**Document passage**:
════════════════

People in New England say that in order to fully appreciate the delights of summer, you must also endure the tribulations of winter. They say that without four–okay, sometimes five–months of biting winds that scrape your throat and slice your lips, you fail to give the sunlight that warms you from the outside in the adoration it deserves. Growing up in Boston, I always assumed this was just something we told ourselves to justify suffering through wind chills of thirty below and hours spent shoveling out our cars. But when I moved to Florida, I realized that this was not in fact some placating adage that lacked any real meaning, but that it held much more truth than I had bargained for.

It is now my first fall without leaves. The colors outside my window have not changed since the day I arrived here several months ago; they remain frozen in a landscape that changes only in the number of high-rises that pollute the horizon, not in the textures and hues that decorate a New England autumn. Can I even use the word autumn, when the only thing “fall” about my life now is the heading on my calendar? Would I know it was October if my father didn’t remind me to set my clock an hour back?

Seasons are just another reflection of the annual cycle that is life: birth, growth, maturation, and death. It is the inevitable transition from winter to spring that helps me cope with the figurative cold seasons that I face, like any other person. It is the primordial knowledge that “this too shall pass,” ingrained in my heart from a lifetime of watching the apple tree in my yard form its first buds, that mollifies even the darkest hours. Likewise, I feel a healthy urgency to milk as much joy as I can from every facet of my life, echoing my mother’s yearly autumn warnings to “get outside while the weather’s still good.” Without nature reminding me that dynamic highs and lows are, well, natural, I fear I will grow as stagnant as the thermometer that reads the same day after day.

It is true what they say–without winter, you lose sight of summer. I am starting to catch myself taking the endless summer that is Florida for granted. I am forgetting to get outside while the weather is still good, because I know it will be good tomorrow, and the day after that, too. But while my skin may be rejoicing in this beach-lover’s utopia, my soul is craving the red and yellow leaves that keep it honest.

════════════════

**Data lines**:
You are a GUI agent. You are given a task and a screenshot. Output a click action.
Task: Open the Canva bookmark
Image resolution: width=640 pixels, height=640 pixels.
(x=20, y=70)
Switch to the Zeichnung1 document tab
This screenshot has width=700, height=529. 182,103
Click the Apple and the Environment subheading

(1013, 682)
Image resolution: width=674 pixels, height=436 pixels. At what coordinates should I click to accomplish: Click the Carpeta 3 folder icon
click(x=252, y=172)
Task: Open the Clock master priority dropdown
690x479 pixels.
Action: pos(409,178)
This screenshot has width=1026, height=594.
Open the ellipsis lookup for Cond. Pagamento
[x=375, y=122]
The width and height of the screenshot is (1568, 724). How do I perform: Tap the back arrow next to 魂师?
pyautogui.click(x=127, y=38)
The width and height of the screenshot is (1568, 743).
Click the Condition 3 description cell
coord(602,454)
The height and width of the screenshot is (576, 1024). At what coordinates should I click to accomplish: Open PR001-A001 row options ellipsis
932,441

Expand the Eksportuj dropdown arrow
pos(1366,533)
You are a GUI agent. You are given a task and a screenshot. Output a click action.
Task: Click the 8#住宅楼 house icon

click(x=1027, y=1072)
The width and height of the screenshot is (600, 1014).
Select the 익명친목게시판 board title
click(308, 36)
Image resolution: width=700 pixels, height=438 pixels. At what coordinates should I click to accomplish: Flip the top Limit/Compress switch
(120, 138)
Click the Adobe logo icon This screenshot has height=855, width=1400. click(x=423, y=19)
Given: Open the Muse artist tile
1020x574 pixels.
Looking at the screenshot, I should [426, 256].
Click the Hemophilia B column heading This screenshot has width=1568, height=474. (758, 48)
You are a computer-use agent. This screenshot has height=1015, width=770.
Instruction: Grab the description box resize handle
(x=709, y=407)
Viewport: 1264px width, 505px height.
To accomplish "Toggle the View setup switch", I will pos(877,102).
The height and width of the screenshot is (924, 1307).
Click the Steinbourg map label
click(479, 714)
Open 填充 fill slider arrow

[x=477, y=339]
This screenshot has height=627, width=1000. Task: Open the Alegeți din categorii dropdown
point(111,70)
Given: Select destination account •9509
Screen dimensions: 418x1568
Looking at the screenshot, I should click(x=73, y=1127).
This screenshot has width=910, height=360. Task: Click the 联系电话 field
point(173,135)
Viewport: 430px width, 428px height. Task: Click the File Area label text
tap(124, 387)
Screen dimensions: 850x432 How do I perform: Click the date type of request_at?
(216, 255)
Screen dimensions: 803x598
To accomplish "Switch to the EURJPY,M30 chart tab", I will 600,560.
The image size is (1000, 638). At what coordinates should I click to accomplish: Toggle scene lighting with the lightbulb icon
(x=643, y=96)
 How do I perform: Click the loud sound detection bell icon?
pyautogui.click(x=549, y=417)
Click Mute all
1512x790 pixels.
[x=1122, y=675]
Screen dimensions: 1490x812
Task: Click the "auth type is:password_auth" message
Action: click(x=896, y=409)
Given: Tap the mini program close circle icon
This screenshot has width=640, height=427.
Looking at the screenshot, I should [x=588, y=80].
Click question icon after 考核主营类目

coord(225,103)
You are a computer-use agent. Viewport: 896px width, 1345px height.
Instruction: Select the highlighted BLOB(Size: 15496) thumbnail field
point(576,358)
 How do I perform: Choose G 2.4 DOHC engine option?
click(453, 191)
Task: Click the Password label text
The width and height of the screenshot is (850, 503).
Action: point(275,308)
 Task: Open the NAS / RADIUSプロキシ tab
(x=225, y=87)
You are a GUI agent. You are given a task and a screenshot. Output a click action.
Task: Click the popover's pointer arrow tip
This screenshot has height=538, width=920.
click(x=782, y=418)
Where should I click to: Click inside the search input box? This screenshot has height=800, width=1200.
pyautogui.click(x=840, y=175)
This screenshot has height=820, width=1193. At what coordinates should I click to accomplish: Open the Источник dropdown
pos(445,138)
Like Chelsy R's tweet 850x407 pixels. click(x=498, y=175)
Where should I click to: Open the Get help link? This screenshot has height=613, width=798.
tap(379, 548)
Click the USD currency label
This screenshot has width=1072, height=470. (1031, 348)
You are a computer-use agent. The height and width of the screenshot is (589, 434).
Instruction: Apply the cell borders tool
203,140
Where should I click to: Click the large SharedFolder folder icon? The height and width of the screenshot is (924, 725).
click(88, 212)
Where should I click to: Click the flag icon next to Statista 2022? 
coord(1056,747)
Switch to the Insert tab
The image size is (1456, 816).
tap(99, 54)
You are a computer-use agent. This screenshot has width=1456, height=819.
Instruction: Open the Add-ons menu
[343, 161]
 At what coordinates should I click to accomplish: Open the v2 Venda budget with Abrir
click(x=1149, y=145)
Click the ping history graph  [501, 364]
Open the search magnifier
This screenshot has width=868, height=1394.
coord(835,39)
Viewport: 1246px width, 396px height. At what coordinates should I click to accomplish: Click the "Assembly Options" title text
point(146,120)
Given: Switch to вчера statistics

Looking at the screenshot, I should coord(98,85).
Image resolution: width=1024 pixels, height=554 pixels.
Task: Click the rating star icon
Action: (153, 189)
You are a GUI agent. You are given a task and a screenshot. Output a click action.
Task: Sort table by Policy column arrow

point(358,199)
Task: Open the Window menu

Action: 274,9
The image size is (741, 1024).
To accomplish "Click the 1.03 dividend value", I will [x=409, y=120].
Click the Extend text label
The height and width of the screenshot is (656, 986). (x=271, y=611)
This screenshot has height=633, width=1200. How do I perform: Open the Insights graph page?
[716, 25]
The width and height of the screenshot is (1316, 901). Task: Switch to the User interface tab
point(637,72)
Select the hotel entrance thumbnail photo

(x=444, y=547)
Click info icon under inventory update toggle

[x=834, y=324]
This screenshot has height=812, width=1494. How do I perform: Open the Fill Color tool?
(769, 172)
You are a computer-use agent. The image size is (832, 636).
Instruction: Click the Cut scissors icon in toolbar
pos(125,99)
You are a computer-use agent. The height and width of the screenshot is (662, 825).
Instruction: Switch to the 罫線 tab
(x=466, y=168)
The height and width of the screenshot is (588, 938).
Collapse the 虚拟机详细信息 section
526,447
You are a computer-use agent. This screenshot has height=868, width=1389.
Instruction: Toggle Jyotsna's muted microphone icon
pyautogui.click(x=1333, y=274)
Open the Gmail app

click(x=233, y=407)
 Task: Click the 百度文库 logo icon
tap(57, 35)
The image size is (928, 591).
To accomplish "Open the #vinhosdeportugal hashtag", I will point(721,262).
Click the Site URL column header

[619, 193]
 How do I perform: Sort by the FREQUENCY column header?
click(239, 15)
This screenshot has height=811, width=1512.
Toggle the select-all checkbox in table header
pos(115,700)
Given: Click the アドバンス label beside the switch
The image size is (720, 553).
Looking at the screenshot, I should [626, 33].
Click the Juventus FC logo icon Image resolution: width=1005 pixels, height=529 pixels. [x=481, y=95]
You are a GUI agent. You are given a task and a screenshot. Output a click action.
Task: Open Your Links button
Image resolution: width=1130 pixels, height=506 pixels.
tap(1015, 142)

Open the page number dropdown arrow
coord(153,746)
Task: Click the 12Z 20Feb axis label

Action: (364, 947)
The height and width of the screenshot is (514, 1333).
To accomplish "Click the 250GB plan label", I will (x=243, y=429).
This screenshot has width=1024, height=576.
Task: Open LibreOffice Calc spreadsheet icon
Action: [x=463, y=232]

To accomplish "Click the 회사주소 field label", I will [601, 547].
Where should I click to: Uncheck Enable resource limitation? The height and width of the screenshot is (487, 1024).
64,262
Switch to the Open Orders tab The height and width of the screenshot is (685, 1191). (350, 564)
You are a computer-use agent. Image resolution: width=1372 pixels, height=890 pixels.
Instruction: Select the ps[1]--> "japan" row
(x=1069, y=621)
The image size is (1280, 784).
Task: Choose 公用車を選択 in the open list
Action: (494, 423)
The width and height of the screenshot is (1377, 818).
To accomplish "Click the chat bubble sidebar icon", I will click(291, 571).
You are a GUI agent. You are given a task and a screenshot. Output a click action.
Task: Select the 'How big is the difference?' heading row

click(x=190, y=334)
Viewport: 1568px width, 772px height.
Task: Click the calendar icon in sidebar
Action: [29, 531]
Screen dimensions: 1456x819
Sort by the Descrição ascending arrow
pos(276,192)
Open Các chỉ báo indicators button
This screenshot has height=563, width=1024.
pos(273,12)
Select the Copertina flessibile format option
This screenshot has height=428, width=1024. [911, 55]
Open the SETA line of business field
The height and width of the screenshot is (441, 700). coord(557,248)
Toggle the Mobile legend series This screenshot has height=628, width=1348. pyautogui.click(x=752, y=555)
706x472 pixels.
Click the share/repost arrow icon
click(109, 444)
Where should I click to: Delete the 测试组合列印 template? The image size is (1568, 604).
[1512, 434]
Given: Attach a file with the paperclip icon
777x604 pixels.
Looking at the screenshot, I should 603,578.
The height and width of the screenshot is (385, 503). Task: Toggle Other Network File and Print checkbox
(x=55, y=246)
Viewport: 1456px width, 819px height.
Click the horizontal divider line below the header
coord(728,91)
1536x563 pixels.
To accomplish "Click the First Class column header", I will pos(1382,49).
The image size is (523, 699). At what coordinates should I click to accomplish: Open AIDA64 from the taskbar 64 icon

════════════════

**Task goal**: In the essay about moving from New England to Florida, what kind of tree grew in the writer's yard?

**Answer to this problem**: An apple tree.